# The exercise
Write out, word for word, the part of the band interview from "Jerry Richards:  Mostly" to "do more, myself.".

┌─ Text segment

Jerry Richards:  Mostly classical music and jazz on the UK's BBC Radio 3.

Although, I did hear the latest album by The Queens of the Stone Age, recently. I highly recommend it. It's beautifully recorded and absolutely rocking. 

Dave Pearce:  Be Bop Deluxe at the BBC springs to mind, plus a live recording by Gong.

Adrian Shaw:  The last CD I bought was Berlin by Lou Reed. His dying motivated me to buy this as I had always meant to but never gotten around to it.

MSJ: Have you read any good books lately?
Harvey Bainbridge:  My last read was DMT: The Spirit Molecule  - an intriguing study. 

Ron Tree:  Time Reborn by Lee Smolin.

Jerry Richards:  Nothing of great note: some pulp science fiction, but mostly technical manuals about my ProTools studio recording set up. It's good to read, folks - must do more, myself. 

Dave Pearce:  I'm not a vivacious reader and I'm still trying to finish reading a book called “The Frank Zappa Companion.”

Adrian Shaw:  No.  However I have a huge backlog of great books that I’ve been given and intend to read…soon.


What about the last concert you attended for your enjoyment?

Harvey Bainbridge:  The Cleveland Symphony Orchestra in Cleveland Ohio. . fantastic! 

Ron Tree:  Adam Ant was the last.

Jerry Richards:  I watched Arthur Brown's set at a festival at which I was invited to play during the summer of 2013. A wonderful performance by Arthur and his band: at the top of his game and in truly fabulous voice. 

(And he's a really nice guy, to boot! Check 'em out, people….)

Dave Pearce:  Seeing a guy called “Ryan McGarvey” at a local club back in November, which I now have a recording of... yes I was that impressed. 

Adrian Shaw:  I so rarely go to gigs nowadays. As I tour quite a lot and nowadays live a long way from anywhere it’s difficult to motivate myself to go out much. And to be honest I’ve lost interest in the contemporary music scene, by and large. The last concert I went to and really enjoyed was when Arthur Lee toured Forever Changes and that was some years ago.


Do you have a musical “guilty pleasure?”

Adrian Shaw:  Quite a few.  I’m not going to say what they are and leave myself open to ridicule. I look forward to seeing what the other Hawklords members mention though, so I can take the p*** out of them. 

Harvey Bainbridge:  Alma Cogan.

Ron Tree:  Bond music. 

Jerry Richards:  Yes. I like making up nonsense songs in the light opera style of Gilbert & Sullivan about my girl and my cat, which, on occasion, I'll sing to them. It drives them both crazy. Bless 'em. (This is actually true, by the way, just in case you thought I was making it up. I mean, who would make up stuff like that?)

└─
┌─ Dataset rows

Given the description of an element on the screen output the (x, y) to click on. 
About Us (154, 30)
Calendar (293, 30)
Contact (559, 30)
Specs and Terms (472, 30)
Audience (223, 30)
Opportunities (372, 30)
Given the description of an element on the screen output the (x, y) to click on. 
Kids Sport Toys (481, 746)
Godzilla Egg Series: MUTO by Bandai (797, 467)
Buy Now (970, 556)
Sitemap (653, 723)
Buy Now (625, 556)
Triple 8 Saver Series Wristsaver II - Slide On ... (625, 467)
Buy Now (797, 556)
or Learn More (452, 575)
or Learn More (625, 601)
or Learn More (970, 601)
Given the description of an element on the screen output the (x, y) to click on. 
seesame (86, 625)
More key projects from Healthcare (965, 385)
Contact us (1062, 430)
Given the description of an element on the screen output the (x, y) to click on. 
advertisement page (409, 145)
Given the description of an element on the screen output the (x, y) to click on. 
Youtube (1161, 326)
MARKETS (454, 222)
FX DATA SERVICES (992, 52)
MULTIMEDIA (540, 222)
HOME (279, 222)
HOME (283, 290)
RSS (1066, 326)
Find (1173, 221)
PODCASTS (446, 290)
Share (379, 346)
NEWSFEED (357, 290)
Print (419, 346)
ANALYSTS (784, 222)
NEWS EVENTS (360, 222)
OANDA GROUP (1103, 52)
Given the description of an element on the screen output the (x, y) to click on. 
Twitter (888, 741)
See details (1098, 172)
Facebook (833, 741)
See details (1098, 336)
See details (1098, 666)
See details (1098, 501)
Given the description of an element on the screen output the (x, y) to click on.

└─

# Output below
Jerry Richards:  Mostly classical music and jazz on the UK's BBC Radio 3.

Although, I did hear the latest album by The Queens of the Stone Age, recently. I highly recommend it. It's beautifully recorded and absolutely rocking. 

Dave Pearce:  Be Bop Deluxe at the BBC springs to mind, plus a live recording by Gong.

Adrian Shaw:  The last CD I bought was Berlin by Lou Reed. His dying motivated me to buy this as I had always meant to but never gotten around to it.

MSJ: Have you read any good books lately?
Harvey Bainbridge:  My last read was DMT: The Spirit Molecule  - an intriguing study. 

Ron Tree:  Time Reborn by Lee Smolin.

Jerry Richards:  Nothing of great note: some pulp science fiction, but mostly technical manuals about my ProTools studio recording set up. It's good to read, folks - must do more, myself.